Genes encoding chromatin remodeling factors are differentially expressed during crown root formation

In addition to genes encoding TF, 14 genes encoding for chromatin remodeling factors were found among the upregulated DEG, suggesting that they also contribute to the progressive shift in transcriptional regulation we observed during CR formation (S4 Table). Four of those genes coded for SWItch/Sucrose Non-Fermentable (SWI/SNF) complexes including complex B (SWIB) domain containing proteins, and four other were part of the SBF2 family; both are elements of chromatin structure dynamics contributing to the control of root development [5760].

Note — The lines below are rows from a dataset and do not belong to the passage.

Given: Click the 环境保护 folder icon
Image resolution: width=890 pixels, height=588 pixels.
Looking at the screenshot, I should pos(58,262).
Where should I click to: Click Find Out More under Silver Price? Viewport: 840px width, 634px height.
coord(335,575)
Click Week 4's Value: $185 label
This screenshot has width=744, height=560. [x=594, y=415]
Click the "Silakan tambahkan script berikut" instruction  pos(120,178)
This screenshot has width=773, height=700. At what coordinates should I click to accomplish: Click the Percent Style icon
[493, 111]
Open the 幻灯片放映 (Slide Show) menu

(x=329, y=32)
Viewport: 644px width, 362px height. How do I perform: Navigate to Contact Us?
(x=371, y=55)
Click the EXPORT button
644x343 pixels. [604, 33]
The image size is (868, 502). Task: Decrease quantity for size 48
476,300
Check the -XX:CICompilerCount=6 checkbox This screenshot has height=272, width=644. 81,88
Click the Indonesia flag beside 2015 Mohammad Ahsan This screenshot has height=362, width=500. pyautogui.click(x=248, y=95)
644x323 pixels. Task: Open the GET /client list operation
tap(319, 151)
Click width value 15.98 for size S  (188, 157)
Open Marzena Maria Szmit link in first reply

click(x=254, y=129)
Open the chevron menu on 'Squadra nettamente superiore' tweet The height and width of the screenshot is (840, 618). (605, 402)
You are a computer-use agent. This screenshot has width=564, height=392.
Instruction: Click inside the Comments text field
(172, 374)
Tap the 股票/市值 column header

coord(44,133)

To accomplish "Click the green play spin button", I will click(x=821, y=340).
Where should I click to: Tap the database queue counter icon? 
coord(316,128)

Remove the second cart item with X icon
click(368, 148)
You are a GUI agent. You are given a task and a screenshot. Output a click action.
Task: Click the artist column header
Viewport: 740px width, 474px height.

CROWN ROOTLESS 6 (OsCRL6) encodes a member of the CHROMODOMAIN HELICASE DNA-BINDING (CHD) family protein and is involved in CR initiation during which it contributes to the regulation of meristem cells differentiation [61,62]. It was identified in a co-expression cluster prone to display high expression levels in the three primordia stages, and low in the cortex. Interestingly, most of the OsIAA genes are down-regulated in the crl6 mutant, suggesting that OsCRL6 regulate auxin signaling pathways [34,61,62]. In our data, a number of OsIAA genes were expressed differentially at the 3 different stages, indicating that different auxin signaling elements and pathways are sequentially activated during CR meristem formation and patterning.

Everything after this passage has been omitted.